Jak pisze "Rzeczpospolita" w artykule "Bruksela ponagla kraje bałtyckie" (15.01.2012 r.) nominowany przez Estonię komisarz ds. transportu Siim Kallas "wezwał kraje bałtyckie do przyspieszenia prac przy magistrali, która ułatwi im kontakty z resztą Unii. – To historyczna chwila dla osiągnięcia postępu w tym projekcie — stwierdził podczas wizyty w Rydze. — To pierwszy taki projekt, który stworzy region Bałtyku — dodał Estończyk". Gazeta przypomina, że "chodzi (..) o połączenie Estonii z Łotwą i Litwą oraz stworzenie następnych połączeń z Polską i Niemcami.

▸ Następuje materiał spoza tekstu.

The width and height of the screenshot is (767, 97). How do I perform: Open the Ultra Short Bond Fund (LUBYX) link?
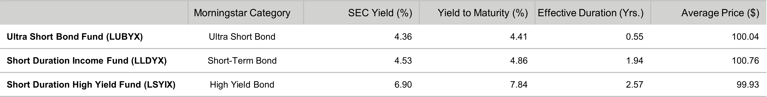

Studium opłacalności opublikowane w 2007 r. stwierdza, że do 2013 r. składy kursowałyby z prędkością 120 km/h, jednakże doszło do opóźnień w procesie podejmowania decyzji, więc osiągnięcie tego terminu stało się nierealne". Obecnie nie jest pod tym względem najlepiej: "podróż koleją, mimo że tania według norm europejskich, nie jest szczególnie popularna w krajach bałtyckich (..). Lata niedoinwestowana są jednym czynnikiem, a przeważający w nich rozstaw szyn z czasów radzieckich drugim utrudniającym integrację z zachodem Europy. Tak więc podróż koleją z Rygi do Tallinnu, zaledwie 300 km, trwa dwukrotnie dłużej od 4 godzin jazdy samochodem".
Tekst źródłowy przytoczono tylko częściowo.